━━ Data

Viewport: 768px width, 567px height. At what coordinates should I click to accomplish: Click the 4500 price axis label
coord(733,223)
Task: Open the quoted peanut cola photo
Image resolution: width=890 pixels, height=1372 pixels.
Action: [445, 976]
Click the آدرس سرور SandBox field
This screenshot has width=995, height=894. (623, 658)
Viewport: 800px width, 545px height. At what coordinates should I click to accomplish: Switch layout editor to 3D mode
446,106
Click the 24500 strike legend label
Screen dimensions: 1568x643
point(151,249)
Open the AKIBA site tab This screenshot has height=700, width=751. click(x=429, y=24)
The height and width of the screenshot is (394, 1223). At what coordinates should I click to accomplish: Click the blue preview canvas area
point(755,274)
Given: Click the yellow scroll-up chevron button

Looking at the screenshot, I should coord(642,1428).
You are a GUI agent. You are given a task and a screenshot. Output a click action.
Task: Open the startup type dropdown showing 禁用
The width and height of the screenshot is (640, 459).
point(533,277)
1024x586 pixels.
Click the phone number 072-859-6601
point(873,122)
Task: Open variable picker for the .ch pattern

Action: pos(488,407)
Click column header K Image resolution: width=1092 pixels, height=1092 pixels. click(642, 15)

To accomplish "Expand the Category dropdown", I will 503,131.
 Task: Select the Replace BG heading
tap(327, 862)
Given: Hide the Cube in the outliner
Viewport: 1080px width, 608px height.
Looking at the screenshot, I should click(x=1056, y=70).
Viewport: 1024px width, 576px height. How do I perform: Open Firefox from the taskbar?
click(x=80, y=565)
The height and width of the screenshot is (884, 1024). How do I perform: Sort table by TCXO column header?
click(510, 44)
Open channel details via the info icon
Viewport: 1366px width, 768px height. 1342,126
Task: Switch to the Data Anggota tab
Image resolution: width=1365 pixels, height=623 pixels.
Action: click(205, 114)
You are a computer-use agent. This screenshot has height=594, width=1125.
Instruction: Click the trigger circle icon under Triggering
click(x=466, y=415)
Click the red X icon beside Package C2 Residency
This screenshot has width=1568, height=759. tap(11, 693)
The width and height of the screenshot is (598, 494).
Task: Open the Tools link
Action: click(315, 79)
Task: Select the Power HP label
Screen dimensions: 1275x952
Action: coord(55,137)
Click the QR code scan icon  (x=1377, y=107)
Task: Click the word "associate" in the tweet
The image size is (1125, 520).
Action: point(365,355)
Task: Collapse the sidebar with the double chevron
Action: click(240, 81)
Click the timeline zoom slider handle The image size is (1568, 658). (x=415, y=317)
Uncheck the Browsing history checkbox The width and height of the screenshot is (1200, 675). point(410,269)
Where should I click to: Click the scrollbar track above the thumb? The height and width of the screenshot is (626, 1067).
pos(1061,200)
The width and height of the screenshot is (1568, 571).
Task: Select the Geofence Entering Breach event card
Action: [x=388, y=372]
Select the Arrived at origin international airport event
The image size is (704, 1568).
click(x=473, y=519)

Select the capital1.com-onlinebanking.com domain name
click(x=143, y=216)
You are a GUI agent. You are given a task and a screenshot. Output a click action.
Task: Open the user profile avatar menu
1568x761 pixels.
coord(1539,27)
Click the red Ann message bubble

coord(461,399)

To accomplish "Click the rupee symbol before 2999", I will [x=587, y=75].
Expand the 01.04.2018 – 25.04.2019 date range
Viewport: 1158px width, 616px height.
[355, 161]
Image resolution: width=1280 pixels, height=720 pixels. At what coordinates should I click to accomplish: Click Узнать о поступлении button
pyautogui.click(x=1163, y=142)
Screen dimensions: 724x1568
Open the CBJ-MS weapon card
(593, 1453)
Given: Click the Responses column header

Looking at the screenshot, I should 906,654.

━━━━

§ The task: Above are the entries. Quote exactly the lines from the one bearing "Task: Open variable" through the one bearing "Task: Switch to the Data Anggota tab".

§ Response:
Task: Open variable picker for the .ch pattern

Action: pos(488,407)
Click column header K Image resolution: width=1092 pixels, height=1092 pixels. click(642, 15)

To accomplish "Expand the Category dropdown", I will 503,131.
 Task: Select the Replace BG heading
tap(327, 862)
Given: Hide the Cube in the outliner
Viewport: 1080px width, 608px height.
Looking at the screenshot, I should click(x=1056, y=70).
Viewport: 1024px width, 576px height. How do I perform: Open Firefox from the taskbar?
click(x=80, y=565)
The height and width of the screenshot is (884, 1024). How do I perform: Sort table by TCXO column header?
click(510, 44)
Open channel details via the info icon
Viewport: 1366px width, 768px height. 1342,126
Task: Switch to the Data Anggota tab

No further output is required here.